Intervista ad Emanuele Gatti, presidente della It-Kam: «In Germania agevolazioni e procedure più chiare. Il made in Italy una certezza per chi investe qui: ci saranno prospettive nell’economia circolare, digitalizzazione e riduzione delle emissioni di carbonio»

Fare impresa in Germania e difendere il Made in Italy in un Paese a forte presenza italiana. CUOREECONOMICO prosegue il giro delle camere di commercio all’estero, con quella italo-tedesca. A colloquio col presidente Emanuele Gatti.

Qual è il ruolo della Camera di Commercio italiana in Germania e come si relaziona con le istituzioni dei due Paesi?

«Come ITKAM- Camera di Commercio italiana per la Germania- ci sentiamo ambasciatori del Made in Italy nel paese che ci ospita da 110 anni.
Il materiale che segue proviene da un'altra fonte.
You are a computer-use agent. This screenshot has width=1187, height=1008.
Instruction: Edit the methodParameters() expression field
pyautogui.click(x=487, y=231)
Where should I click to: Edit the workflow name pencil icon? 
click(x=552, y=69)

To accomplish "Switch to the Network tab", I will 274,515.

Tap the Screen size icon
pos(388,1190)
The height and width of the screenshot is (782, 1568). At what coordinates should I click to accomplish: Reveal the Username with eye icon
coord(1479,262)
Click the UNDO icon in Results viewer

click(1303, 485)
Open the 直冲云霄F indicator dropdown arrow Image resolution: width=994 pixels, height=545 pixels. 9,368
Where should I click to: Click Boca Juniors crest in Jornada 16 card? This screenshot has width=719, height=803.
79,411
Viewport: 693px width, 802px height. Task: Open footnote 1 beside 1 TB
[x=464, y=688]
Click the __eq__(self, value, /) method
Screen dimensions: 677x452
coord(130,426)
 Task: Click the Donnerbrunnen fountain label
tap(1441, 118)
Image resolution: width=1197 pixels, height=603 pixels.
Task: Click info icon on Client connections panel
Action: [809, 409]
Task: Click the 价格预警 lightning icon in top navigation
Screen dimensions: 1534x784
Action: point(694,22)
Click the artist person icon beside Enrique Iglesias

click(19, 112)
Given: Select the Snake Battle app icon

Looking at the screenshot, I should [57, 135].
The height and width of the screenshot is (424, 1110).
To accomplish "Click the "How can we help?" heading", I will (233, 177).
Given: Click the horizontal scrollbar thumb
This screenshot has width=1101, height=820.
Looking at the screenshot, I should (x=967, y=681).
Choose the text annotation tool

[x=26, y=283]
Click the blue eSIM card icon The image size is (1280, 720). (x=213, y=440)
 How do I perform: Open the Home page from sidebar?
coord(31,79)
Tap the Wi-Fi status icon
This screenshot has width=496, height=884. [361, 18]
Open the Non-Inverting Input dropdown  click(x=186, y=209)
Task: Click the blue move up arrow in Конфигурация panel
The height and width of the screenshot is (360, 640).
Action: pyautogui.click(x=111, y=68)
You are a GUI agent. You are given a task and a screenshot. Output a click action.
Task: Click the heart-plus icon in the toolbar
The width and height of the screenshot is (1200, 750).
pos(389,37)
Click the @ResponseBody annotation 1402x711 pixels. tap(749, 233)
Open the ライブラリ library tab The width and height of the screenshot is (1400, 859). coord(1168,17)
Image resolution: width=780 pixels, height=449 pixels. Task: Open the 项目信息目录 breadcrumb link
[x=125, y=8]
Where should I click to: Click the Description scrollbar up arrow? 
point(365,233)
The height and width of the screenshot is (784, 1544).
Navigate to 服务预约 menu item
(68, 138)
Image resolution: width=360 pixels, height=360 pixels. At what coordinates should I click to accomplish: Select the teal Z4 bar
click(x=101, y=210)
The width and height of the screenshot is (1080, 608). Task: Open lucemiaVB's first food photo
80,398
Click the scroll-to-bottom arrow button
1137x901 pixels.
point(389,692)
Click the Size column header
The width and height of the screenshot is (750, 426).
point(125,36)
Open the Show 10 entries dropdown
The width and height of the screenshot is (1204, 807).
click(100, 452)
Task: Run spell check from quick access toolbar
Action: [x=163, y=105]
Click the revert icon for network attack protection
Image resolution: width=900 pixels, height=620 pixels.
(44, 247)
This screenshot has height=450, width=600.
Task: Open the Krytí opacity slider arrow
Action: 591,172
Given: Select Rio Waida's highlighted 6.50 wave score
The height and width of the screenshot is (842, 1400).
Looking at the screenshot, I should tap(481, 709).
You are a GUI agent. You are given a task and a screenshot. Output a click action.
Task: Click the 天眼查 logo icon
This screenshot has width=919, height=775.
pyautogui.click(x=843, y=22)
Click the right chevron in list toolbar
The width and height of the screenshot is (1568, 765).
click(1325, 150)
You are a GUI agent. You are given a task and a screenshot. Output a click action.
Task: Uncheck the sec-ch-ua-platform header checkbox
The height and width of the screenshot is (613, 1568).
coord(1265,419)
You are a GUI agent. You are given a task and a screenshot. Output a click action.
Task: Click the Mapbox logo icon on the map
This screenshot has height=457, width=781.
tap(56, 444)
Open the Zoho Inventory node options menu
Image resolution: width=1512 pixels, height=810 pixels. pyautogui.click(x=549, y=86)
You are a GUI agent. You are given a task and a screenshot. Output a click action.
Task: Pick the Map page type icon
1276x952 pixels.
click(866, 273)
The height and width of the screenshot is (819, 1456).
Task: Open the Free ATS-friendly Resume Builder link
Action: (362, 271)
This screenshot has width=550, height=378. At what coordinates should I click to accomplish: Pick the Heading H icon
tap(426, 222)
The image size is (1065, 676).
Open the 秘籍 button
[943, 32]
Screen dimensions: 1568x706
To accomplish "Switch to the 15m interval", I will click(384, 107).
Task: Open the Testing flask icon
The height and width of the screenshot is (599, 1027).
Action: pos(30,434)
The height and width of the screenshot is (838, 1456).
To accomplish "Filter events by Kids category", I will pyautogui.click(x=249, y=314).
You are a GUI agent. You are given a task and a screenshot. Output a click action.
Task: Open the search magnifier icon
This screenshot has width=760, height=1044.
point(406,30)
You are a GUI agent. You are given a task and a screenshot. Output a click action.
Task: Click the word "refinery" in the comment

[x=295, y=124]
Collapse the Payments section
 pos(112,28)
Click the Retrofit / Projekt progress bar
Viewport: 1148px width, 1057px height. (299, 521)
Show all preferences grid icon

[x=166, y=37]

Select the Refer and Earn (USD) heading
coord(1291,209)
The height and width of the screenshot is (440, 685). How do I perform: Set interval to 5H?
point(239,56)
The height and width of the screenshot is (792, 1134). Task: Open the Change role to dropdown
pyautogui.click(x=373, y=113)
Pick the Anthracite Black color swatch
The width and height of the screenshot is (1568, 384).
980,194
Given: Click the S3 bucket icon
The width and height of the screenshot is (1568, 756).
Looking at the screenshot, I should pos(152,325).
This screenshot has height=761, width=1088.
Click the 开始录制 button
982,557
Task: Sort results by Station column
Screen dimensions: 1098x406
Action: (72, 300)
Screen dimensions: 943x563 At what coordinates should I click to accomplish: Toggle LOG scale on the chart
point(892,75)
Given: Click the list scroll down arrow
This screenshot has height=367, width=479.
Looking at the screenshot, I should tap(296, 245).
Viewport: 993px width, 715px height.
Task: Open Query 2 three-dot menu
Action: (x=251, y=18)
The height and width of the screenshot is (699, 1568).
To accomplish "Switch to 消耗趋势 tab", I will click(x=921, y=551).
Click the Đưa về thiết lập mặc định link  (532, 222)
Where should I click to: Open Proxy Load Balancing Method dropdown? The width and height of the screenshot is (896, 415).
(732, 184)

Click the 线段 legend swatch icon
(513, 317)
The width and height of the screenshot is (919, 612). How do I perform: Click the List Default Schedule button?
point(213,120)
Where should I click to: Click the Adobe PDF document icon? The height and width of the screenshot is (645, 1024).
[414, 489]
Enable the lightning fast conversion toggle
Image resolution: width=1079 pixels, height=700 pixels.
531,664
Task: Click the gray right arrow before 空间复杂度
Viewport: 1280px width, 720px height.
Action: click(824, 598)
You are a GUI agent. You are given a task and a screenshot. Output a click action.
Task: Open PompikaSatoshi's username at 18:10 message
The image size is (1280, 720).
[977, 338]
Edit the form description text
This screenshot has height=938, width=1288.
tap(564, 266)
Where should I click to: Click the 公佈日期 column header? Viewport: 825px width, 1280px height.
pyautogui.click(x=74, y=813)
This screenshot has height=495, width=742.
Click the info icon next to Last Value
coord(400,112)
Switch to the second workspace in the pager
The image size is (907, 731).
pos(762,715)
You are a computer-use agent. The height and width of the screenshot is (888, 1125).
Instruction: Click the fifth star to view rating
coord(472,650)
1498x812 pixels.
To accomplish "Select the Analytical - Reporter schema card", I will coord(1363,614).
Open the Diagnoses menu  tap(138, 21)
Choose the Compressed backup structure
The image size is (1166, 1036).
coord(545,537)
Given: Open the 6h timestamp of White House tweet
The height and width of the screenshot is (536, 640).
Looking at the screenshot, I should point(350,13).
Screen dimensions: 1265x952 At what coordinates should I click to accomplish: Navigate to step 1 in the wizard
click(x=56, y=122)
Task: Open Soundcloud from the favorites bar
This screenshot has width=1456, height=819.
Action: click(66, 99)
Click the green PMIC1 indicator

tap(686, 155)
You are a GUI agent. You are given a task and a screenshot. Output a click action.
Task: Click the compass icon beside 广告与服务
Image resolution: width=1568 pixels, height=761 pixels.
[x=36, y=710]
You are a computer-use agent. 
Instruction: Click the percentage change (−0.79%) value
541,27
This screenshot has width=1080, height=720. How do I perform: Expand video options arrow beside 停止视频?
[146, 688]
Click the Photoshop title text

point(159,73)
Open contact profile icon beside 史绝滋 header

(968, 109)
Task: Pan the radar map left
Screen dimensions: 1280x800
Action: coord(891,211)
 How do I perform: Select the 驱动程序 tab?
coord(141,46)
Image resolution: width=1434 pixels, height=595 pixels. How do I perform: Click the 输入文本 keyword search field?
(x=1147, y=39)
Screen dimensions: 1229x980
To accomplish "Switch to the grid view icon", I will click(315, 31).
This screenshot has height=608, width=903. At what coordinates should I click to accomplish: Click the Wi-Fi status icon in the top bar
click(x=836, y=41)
Apparteniamo alla rete globale di oltre 80 Camere di Commercio Italiane all’Estero.

Ma siamo allo stesso tempo un'associazione senza scopo di lucro di diritto tedesco, profondamente radicati nei territori che ospitano i nostri tre uffici (Francoforte, Berlino e Lipsia) e le nostre quattro rappresentanze (Friburgo, Amburgo, Düsseldorf e Vienna).

Recentemente sono stato insignito della Croce al Merito dal Presidente della Repubblica Federale tedesca per l’attività di supporto e promozione alle relazioni bilaterali tra i nostri Paesi.

Il nostro maggior sforzo è però sempre indirizzato all’accompagnamento delle PMI italiane sul mercato tedesco, siano esse start up innovative o aziende tradizionali».

Quante sono le imprese italiane associate con voi, quali settori prevalgono e com’è la situazione sul fronte della delocalizzazione?

«Contiamo circa 400 soci italiani e tedeschi e una business community di oltre 1500 aziende. Oltre all'agroalimentare, è importante la presenza di aziende nei settori della meccanica, del farmaceutico, del biomedicale, della moda e del design.

Fanno parte anche del nostro gruppo di soci società di servizi e di consulenza come avvocati, notai e dottori commercialisti specializzati nei sistemi dei due Paesi: consulenze fondamentali se si vuole operare a cavallo delle due realtà.

La delocalizzazione non è un fenomeno che interessa veramente i rapporti tra Italia e Germania. Le aziende italiane che aprono proprie sedi qui intendono aumentare la propria quota di mercato».

Itkam è attiva da diversi anni nel campo dell’implementazione di progetti europei, a cui partecipa sia come partner che come capofila. Fra questi spicca Interreg Europe. Di che si tratta?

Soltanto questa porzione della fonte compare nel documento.